Because I do love copying Bardfilm so much, and I saw that he published his review of Jo Nesbø’s Macbeth (for which, as he likes to say, q.v.), not only did I decide to publish mine, but I just went ahead and copy-pasted that ø character from his site instead of trying to figure out how to do it myself.
Seriously, though, I have been reading this one and did plan to review it this week, the timing is a coincidence. (The ø thing is totally real, though.)
This book is part of the Hogarth series of modern novelizations of Shakespeare. The only other one I’d read was Hag-seed (for which, q.v.! it’s fun to say!) which I’d been told was the best of the bunch, and I didn’t love it.
I think Macbeth is a better book, but at the same time it left me very, “Meh.”
You know how Sons of Anarchy is about a motorcycle gang and based on Hamlet? Start there. Seriously, that’s exactly how this one starts. Only it’s based on Macbeth. Macbeth and all the characters you know and love are part of the pretty corrupt and really violent police force, trying to either take down or work with (depending on who you ask) the bad guy drug dealers and motorcycle gang, led by Hecate.
The good news is that the author went ahead and just left all the names the same. So there’s no guessing about who is who, or wondering whether a certain character represents a blend of several. They’re all here, right down to Lennox, Angus, and Caithness. This makes for a rather odd story because it doesn’t sound realistic in the slightest. I don’t recall there being any mention that this story was taking place in Scotland, but I’m not sure that would help. Macduff lives in Fife. But the local casino, run by Macbeth’s girlfriend “Lady”, is called Inverness. It’s like the author had flash cards with all the relevant names on them, spread them out on a table and said, “Ok, how can I connect these dots?”
Despite the change in setting, the plot moves forward exactly as you’d expect, which is ultimately where I get the “meh” from. I already know what happens in the original. I want to know what the author has added to make it fresh. The answer here is lots of gunfights and explosions and chase scenes. Which makes for a fine movie I suppose, but that’s not why I read books. I want to know about the characters. What angle are you taking on a particular character that’s going to make me think about him differently? Who is going to behave differently because of the different path you set them on? The answer here is, nobody and not much. At the time of this writing, I’m a little more than halfway through but other than one interesting thread with Malcolm that didn’t really go anywhere, I haven’t been terribly surprised.

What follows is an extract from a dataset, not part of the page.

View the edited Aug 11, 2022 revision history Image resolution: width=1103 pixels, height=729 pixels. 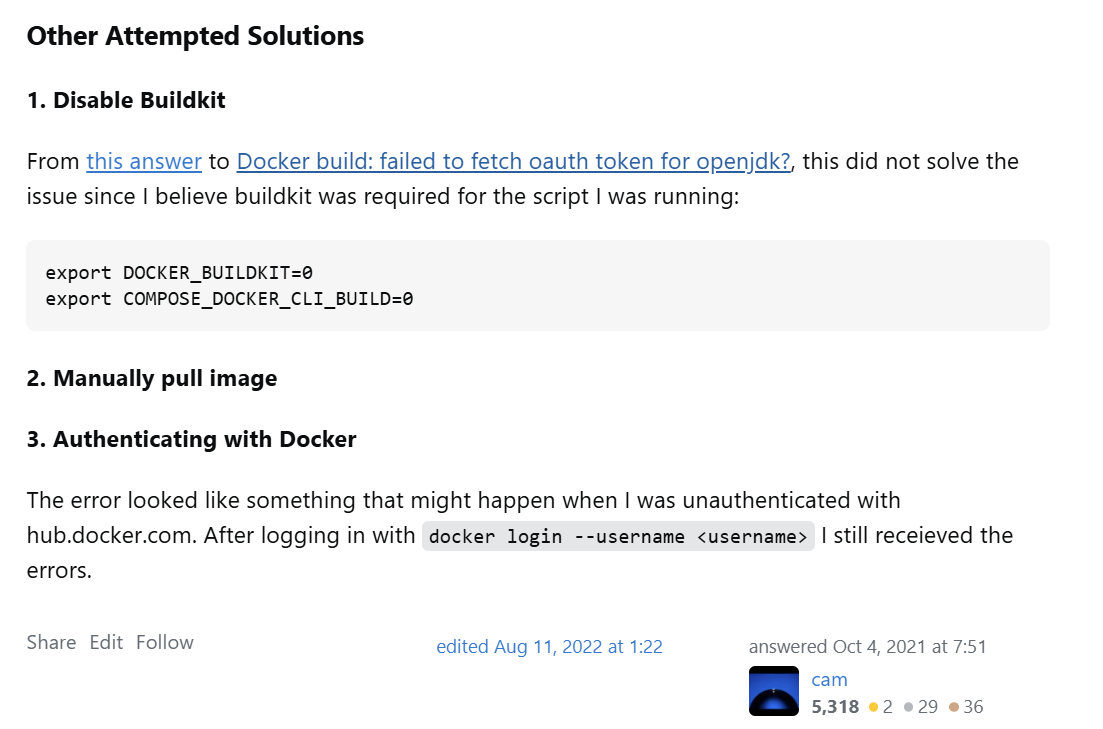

There is one bit of lazy writing that I’m pretty disappointed with. Our Macbeth happens to have a special skill. He could have been a professional knife thrower. Seriously. Several times it’s mentioned that he coulda shoulda been in the circus if he hadn’t been a cop. He carries his daggers around in special sheaths and uses them several times very early on in the story. So when Duncan is ultimately murdered by multiple stab wounds (spoiler alert? are you kidding me?) and the rest of the cops are all, “Hmm, we have no idea how this could have happened!” I thought surely the author could have come up with something better. “But we found the bloody daggers on the body guards!” That’s great…. in a land where everybody just naturally carries their own personal dagger. But in a story where literally the only guy ever to be mentioned in association with daggers is Macbeth? Come on. There’s not even a shade of “They deliberately used daggers to frame Macbeth,” which maybe might have made sense.
I say this is a better book because you know what you get, and if that’s what you like, great. The author doesn’t try to do anything deep here. I described this to my book club as Sons of Anarchy meets Breaking Bad and heads in the direction of that Batman movie that had Bane in it. If you like that kind of style where nobody ever really knows when you’re going to piss off the wrong person, even if it’s the chief of police, and a dozen innocent people are going to end up dead? Everybody’s watching their back, and no one trusts anyone? Then you might well like this one. The original Macbeth definitely has its fair share of that. But I don’t read Shakespeare for the gun fights and car chases.